TO DO ▸
If an entry below holds a picture, skip the picture and copy everything else exactly.
§
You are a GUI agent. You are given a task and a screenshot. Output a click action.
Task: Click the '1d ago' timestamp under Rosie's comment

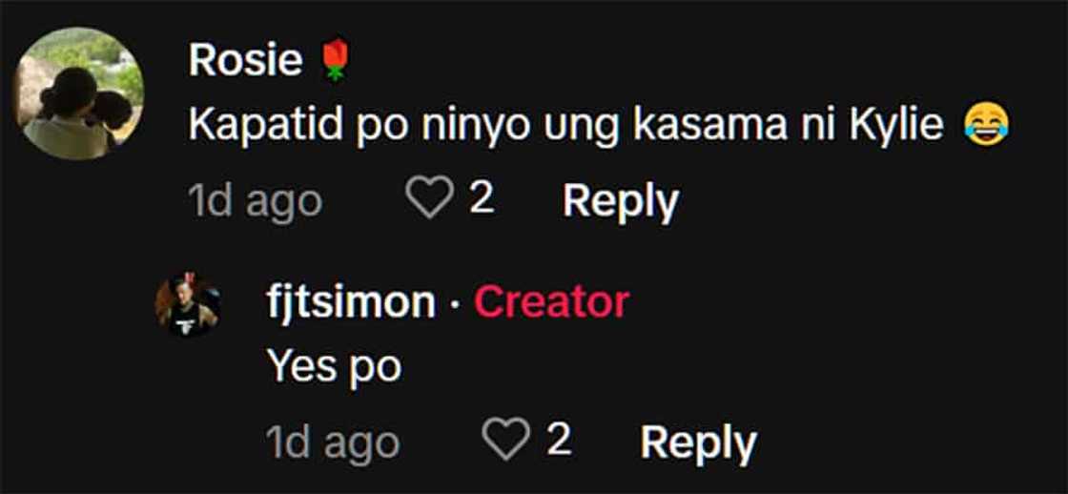[x=255, y=201]
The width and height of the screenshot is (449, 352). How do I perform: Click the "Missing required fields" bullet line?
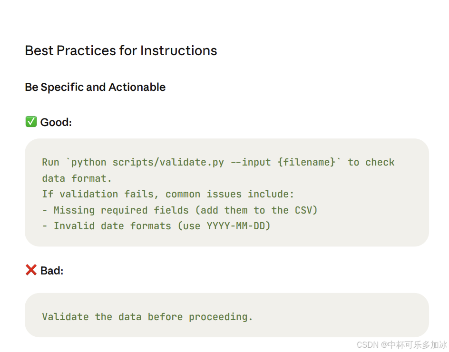[179, 210]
§
RESPONSE TO THIS TASK ▸
You are a GUI agent. You are given a task and a screenshot. Output a click action.
Task: Click the '1d ago' timestamp under Rosie's comment

[x=255, y=201]
The width and height of the screenshot is (449, 352). How do I perform: Click the "Missing required fields" bullet line?
[179, 210]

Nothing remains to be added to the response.